The city is located on a one-mile wide belt of relatively flat land that is approximately 100 feet higher in elevation than the nearby Ohio River valley. The unusual topography which is easily noticeable on topographical maps and aerial satellite imagery was created by the ancient Teays River. Larger than the Ohio River, the Teays cut a mile wide valley through the area before being filled with glacial silt during the ice age. This belt of flat land extends from Catlettsburg where it leaves the Ohio River north to near Wurtland and includes parts of Ashland, Westwood, Bellefonte, Russell and Flatwoods. The Ohio River came after the ice age in its current path which created another valley just northeast of Bellefonte. This entire belt of flat land was once known as The Flatwoods beginning in the mid-19th century. The name was retained when it was applied to the nearby city of Flatwoods, just northwest of Bellefonte.

==Demographics==

As of the census of 2000, there were 837 people, 349 households, and 270 families residing in the city. The population density was 1,161.3 PD/sqmi. There were 383 housing units at an average density of 531.4 /mi2. The racial makeup of the city was 98.57% White, 0.12% African American, 0.84% Asian, 0.12% from other races, and 0.36% from two or more races.
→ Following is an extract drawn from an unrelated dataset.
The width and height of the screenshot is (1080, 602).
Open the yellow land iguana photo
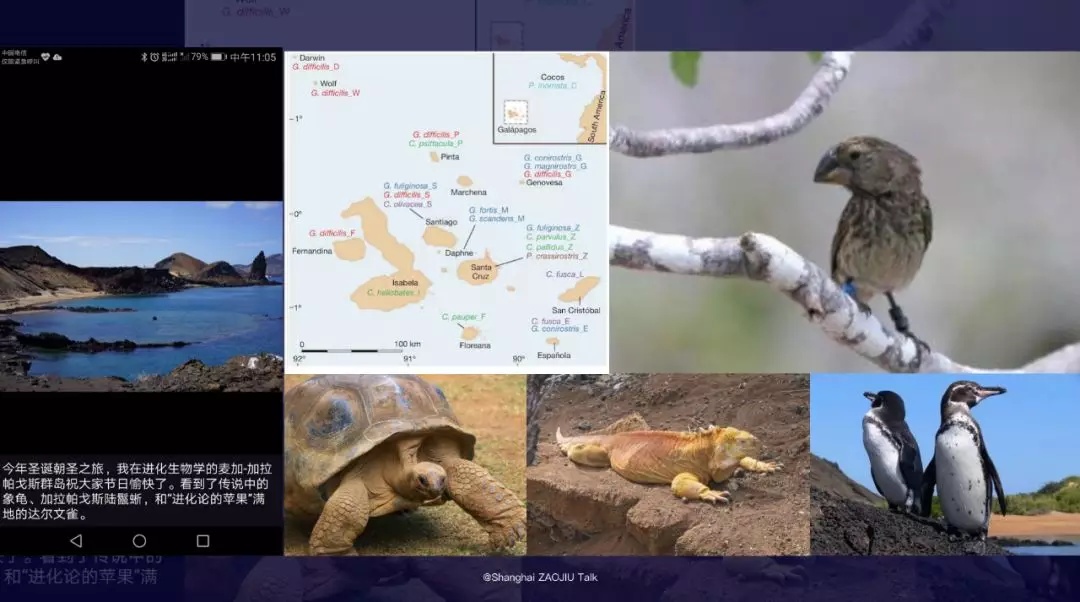[x=667, y=464]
There were 349 households, out of which 26.4% had children under the age of 18 living with them, 69.3% were married couples living together, 6.3% had a female householder with no husband present, and 22.6% were non-families. 21.5% of all households were made up of individuals, and 12.9% had someone living alone who was 65 years of age or older. The average household size was 2.40 and the average family size was 2.77.

In the city the population was spread out, with 20.1% under the age of 18, 3.8% from 18 to 24, 21.1% from 25 to 44, 31.5% from 45 to 64, and 23.4% who were 65 years of age or older. The median age was 48 years. For every 100 females, there were 93.8 males. For every 100 females age 18 and over, there were 89.5 males.
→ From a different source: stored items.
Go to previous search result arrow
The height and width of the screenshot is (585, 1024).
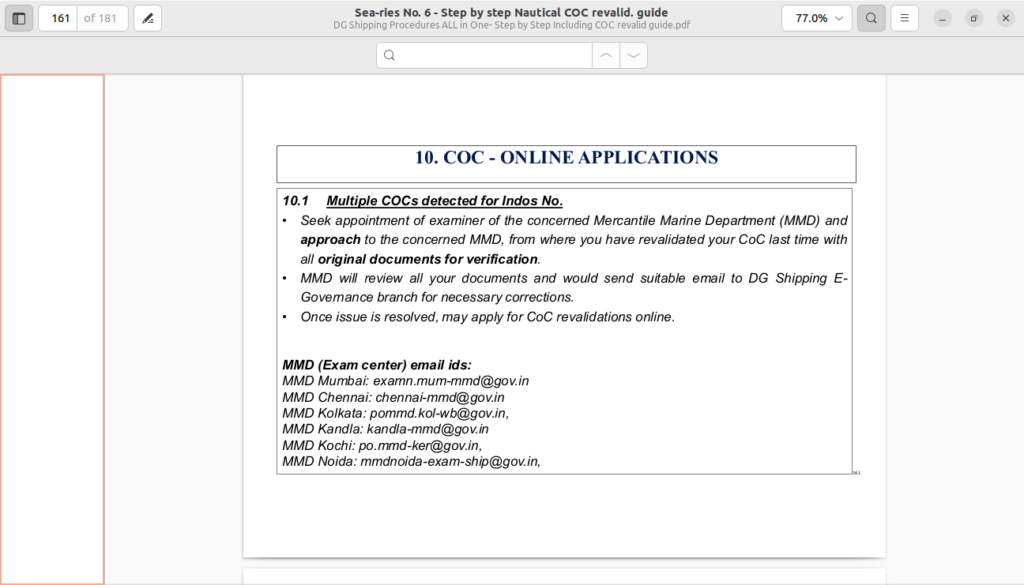[605, 55]
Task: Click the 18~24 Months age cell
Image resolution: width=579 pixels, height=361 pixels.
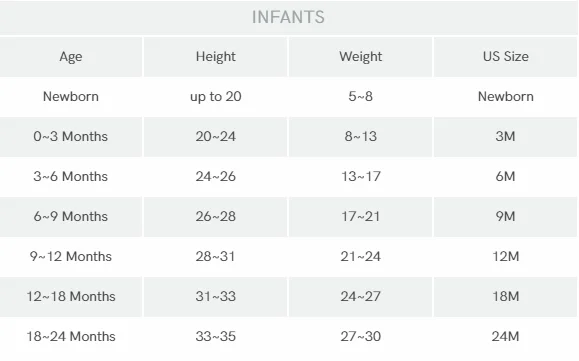Action: point(71,337)
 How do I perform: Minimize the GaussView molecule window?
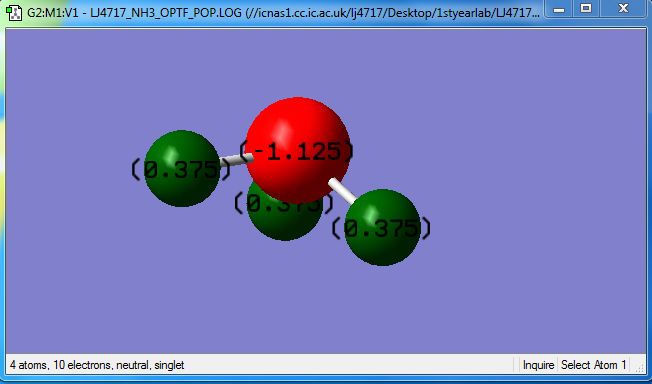point(560,8)
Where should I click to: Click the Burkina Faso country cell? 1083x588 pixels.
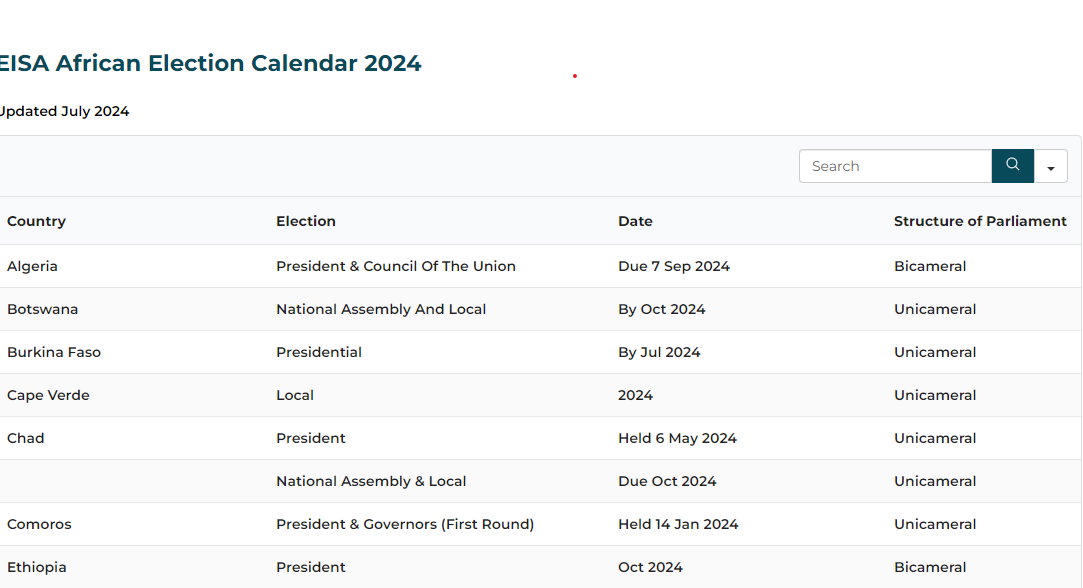point(54,352)
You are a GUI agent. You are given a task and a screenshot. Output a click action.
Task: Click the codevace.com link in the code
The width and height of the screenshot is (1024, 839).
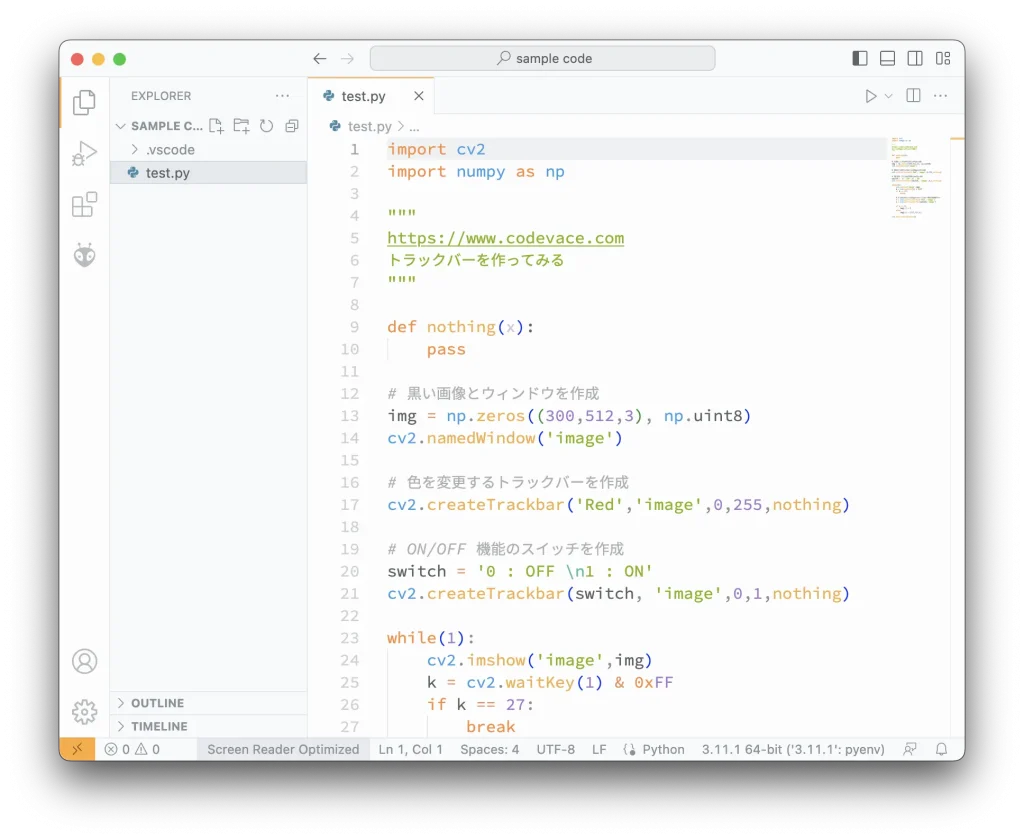pos(505,238)
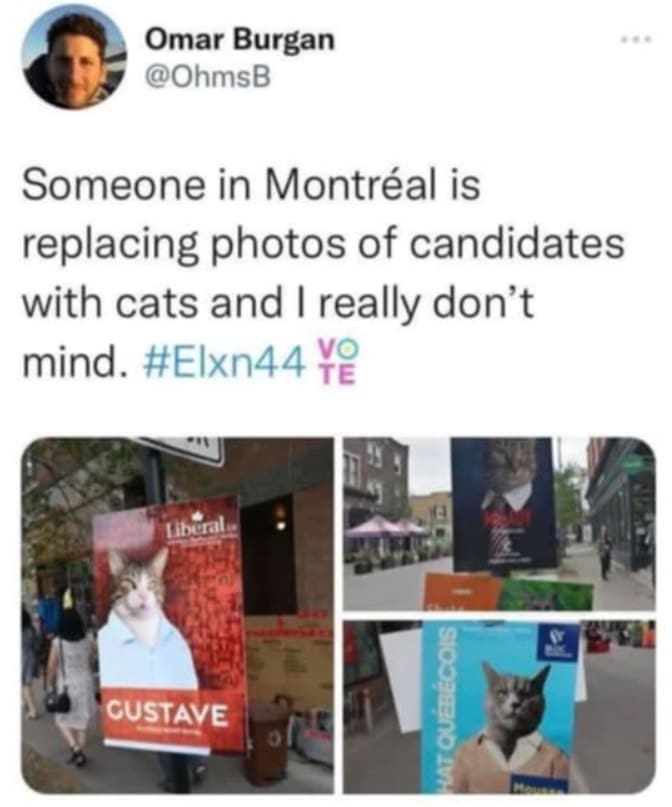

The median income for a household in the city was $73,333, and the median income for a family was $81,798. Males had a median income of $56,964 versus $40,000 for females. The per capita income for the city was $37,813. None of the families and 1.8% of the population were living below the poverty line, including no under eighteens and 1.8% of those over 64.

Historical population
| Census | Pop. | Note | %± |
| 1960 | 337 |  | — |
| 1970 | 966 |  | 186.6% |
| 1980 | 908 |  | −6.0% |
| 1990 | 838 |  | −7.7% |
| 2000 | 837 |  | −0.1% |
| 2010 | 888 |  | 6.1% |
| 2020 | 920 |  | 3.6% |
U.S. Decennial Census

==Education==
Bellefonte is part of the Russell Independent School District, which also includes the adjacent cities of Russell and Flatwoods. There are, however, no public schools within the city of Bellefonte and the city's children either attend public schools in either Russell or Flatwoods or attend private schools in Ashland or in other locations. Prior to 1993, the district operated Bellefonte Elementary School in the city which served grades K-5. The school was closed as part of the district's elementary school consolidation plan in 1993 and the building was demolished.

==Public safety==

- The city of Bellefonte does not operate its own fire department. Fire protection services within Bellefonte are contracted to the neighboring city of Russell. The closest fire station to Bellefonte is Russell Fire Station #2, located at 1401 Kenwood Drive, approximately one mile from the Bellefonte city limits near the former Our Lady of Bellefonte Hospital.
- The Bellefonte Police Department is located in the city's municipal building located at 705 Bellefonte-Princess Road.
- Bellefonte is a member of the East Greenup County Ambulance Tax District. The Greenup County Ambulance Authority serves Bellefonte under contract from the district from its station at 1104 Powell Lane in Flatwoods.